The Delhi Excessive Court docket has disposed of a plea difficult the 1988 ban by the Central Board of Oblique Taxes and Customs (CBIC) on the import of writer Salman Rushdie’s ebook, ‘The Satanic Verses’. This comes after the CBIC failed to provide the mentioned notification of the ban dated October 5, 1988, and admitted earlier than the bench that it “is untraceable”.
Declaring the plea as infructuous, a division bench of the courtroom on November 5 recorded that it has no different choice “besides to presume that no such notification exists”. In mild of the courtroom’s commentary, it clarified that the petitioner might be “entitled to take all actions in respect of the mentioned ebook as obtainable in legislation.”
The petitioner, Sandipan Khan, represented by advocate Uddyam Mukherjee, moved the Delhi HC in 2019 after he was unable to import the ebook on account of it being banned. He was additionally advised by numerous bookstores that the ebook shouldn’t be allowed to be offered in India and that the mentioned ebook shouldn’t be printed in India.
Rushdie’s ebook was launched in 1988 by London-based Viking/Penguin Group and was not allowed to achieve Indian readers owing to the CBIC’s notification, Khan, claiming to be a ebook lover, had submitted.

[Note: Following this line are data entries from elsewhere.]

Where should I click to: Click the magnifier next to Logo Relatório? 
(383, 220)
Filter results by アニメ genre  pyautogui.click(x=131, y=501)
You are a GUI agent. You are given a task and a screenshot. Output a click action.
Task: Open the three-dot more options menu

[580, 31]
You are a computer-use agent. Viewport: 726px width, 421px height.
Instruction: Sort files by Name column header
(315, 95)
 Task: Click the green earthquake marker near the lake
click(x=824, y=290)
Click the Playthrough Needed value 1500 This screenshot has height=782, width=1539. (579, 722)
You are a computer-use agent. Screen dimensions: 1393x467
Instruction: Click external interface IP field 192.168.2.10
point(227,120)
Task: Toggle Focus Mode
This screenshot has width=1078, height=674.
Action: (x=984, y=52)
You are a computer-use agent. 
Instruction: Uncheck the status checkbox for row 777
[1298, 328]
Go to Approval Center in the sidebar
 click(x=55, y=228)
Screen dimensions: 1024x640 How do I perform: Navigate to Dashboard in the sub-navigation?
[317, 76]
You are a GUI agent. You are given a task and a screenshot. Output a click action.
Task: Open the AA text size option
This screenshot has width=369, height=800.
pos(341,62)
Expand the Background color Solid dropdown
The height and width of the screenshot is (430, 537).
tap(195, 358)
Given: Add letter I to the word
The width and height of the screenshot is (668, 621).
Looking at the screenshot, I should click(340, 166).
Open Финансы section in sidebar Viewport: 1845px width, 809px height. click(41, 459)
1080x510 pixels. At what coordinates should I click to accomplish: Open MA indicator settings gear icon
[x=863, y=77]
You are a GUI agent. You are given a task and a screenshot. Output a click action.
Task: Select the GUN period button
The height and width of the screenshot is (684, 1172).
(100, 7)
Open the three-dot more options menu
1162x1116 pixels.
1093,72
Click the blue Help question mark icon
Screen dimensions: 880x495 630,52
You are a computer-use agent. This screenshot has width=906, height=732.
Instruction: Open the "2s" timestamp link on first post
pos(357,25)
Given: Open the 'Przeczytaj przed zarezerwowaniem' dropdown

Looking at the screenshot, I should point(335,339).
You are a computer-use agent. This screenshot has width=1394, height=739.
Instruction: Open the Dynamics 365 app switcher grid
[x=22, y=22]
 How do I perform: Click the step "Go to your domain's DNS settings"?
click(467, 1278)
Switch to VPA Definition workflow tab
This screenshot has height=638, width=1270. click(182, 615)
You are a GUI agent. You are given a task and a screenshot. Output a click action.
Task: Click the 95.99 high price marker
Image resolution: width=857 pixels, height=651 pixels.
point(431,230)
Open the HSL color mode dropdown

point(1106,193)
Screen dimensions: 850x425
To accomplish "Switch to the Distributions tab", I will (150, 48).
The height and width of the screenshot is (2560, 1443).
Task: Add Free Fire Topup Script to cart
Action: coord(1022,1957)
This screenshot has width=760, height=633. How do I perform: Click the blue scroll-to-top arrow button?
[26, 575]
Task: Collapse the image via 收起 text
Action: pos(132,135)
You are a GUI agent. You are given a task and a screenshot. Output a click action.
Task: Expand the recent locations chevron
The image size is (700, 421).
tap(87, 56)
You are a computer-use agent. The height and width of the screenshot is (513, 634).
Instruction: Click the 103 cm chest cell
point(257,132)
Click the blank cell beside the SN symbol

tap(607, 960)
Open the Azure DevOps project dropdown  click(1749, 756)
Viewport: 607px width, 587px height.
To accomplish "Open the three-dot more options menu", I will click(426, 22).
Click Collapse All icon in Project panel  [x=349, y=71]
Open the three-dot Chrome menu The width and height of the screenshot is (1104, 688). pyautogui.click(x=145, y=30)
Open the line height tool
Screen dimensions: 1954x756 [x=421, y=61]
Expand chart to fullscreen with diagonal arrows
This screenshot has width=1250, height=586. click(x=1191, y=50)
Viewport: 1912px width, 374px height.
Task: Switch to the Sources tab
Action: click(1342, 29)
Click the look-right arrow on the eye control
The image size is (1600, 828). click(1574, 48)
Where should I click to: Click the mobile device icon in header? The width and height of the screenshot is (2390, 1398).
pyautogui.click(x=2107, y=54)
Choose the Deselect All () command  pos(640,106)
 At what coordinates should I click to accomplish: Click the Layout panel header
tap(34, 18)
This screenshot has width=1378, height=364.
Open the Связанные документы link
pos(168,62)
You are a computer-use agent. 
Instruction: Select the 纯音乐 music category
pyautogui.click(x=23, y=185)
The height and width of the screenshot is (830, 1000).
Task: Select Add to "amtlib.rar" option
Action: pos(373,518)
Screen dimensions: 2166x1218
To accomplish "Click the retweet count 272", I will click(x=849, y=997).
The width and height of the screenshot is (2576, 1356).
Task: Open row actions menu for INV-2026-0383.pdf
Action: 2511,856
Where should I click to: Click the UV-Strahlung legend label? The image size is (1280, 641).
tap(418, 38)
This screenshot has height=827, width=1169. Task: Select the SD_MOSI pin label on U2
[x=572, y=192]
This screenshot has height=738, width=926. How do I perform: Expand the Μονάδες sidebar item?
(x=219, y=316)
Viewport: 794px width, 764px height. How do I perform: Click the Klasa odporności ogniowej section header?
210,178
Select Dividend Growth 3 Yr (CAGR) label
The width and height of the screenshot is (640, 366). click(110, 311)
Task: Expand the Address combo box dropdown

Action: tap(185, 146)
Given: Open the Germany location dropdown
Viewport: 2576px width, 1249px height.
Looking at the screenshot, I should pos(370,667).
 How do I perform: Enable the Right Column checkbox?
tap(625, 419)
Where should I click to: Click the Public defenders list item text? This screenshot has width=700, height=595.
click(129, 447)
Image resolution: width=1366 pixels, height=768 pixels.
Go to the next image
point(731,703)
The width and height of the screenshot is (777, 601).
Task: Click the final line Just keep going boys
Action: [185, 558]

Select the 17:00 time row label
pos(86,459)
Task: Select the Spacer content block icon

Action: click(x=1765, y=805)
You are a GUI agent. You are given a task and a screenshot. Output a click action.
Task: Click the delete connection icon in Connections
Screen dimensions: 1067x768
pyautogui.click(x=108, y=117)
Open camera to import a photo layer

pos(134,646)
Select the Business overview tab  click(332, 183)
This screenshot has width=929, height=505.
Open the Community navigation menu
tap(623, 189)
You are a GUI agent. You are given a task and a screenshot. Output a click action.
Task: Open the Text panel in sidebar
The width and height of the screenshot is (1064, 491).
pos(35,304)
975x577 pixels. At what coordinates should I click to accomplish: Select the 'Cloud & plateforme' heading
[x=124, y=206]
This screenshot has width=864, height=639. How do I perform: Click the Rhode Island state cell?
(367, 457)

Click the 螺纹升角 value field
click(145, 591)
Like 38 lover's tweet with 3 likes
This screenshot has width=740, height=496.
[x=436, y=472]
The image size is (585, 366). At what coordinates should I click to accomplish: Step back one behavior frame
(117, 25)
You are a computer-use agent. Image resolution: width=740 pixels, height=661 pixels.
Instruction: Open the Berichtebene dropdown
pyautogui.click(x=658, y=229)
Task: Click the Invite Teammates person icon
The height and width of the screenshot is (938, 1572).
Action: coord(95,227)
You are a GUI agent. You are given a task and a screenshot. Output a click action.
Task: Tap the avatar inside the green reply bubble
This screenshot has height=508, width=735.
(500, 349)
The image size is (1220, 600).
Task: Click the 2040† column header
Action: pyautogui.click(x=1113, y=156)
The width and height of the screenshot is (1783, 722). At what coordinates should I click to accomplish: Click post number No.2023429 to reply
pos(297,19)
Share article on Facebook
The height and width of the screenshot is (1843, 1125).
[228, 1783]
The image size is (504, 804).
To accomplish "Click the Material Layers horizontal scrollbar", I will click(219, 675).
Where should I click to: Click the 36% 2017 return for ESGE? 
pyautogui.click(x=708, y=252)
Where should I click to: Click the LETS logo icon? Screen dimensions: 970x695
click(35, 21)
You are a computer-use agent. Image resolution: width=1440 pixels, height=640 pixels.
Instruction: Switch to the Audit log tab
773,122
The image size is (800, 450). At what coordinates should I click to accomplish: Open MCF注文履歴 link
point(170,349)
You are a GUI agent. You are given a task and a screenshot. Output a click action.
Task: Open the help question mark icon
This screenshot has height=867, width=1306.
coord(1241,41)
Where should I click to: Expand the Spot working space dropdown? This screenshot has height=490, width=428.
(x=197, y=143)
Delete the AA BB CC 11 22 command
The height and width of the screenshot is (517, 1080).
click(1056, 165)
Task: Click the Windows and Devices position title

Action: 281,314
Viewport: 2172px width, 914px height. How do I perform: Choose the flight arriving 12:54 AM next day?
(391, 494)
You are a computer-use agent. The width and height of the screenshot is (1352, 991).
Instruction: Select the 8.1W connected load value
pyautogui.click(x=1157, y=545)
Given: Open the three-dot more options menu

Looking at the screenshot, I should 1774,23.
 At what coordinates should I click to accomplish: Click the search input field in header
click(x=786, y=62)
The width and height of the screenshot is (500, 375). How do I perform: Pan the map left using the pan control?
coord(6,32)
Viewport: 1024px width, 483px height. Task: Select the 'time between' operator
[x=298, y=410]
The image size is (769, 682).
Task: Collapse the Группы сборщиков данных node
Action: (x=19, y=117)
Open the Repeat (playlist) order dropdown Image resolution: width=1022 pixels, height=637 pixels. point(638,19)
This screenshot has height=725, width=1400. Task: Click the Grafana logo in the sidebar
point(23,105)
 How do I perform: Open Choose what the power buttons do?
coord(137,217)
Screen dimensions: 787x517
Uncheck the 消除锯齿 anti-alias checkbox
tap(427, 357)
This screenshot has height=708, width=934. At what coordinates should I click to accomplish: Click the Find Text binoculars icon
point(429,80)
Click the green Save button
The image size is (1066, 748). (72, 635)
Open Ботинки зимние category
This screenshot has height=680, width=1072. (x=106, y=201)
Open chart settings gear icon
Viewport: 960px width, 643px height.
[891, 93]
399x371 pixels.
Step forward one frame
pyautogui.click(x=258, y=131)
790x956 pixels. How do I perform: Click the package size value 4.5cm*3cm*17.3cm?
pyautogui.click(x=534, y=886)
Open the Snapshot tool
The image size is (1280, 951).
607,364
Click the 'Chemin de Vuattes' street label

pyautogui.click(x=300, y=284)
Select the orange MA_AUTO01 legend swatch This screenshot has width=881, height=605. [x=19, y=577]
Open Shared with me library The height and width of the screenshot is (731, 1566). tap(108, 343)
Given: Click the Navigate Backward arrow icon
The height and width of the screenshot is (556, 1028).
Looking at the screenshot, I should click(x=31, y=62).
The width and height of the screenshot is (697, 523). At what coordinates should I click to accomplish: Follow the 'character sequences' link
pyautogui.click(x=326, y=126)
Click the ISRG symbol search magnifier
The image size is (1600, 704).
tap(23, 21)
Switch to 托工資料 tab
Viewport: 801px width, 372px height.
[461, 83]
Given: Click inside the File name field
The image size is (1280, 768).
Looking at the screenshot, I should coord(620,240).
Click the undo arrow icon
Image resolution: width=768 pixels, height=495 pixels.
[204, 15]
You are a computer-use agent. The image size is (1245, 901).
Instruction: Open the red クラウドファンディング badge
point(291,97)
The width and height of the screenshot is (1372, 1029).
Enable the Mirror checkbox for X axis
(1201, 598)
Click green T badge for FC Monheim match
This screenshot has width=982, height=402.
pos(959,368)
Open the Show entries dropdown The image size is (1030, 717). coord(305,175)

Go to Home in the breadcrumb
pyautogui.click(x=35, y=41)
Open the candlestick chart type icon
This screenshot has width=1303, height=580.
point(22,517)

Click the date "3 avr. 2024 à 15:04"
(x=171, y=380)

Khan, in his petition, sought the courtroom’s instructions to declare the notification issued below the Customs Act, 1962, banning the import of the ebook in India, to be unconstitutional, and quash and set it apart. Khan additionally sought that the courtroom declare that he could proceed to import the ebook from its writer/worldwide reseller or Indian or worldwide e-commerce web sites and that such motion shall not represent a violation of CBIC’s notification.
Khan had contended that the notification was neither obtainable on the web site of the authorities nor was it obtainable with the authorities. Amongst different respondent events within the petition have been the secretary of the Division of Income below the Ministry of Finance and the house secretary within the Ministry of House Affairs. In November 2022, the authorities had admitted earlier than the courtroom that the “mentioned notification is untraceable, and, subsequently, couldn’t be produced.”
Considering the peculiar state of affairs, the bench dominated, “From the aforesaid, what emerges is that not one of the respondents may produce the mentioned notification dated 05.10.1988 with which the petitioner (Khan) is purportedly aggrieved and, in truth, the purported writer of the mentioned notification has additionally proven his helplessness in producing a replica of the mentioned notification in the course of the pendency of the current writ petition since its submitting means again in 2019… In mild of the aforesaid circumstances, we now have no different choice besides to presume that no such notification exists, and, subsequently, we can’t look at the validity thereof and eliminate the writ petition as infructuous.”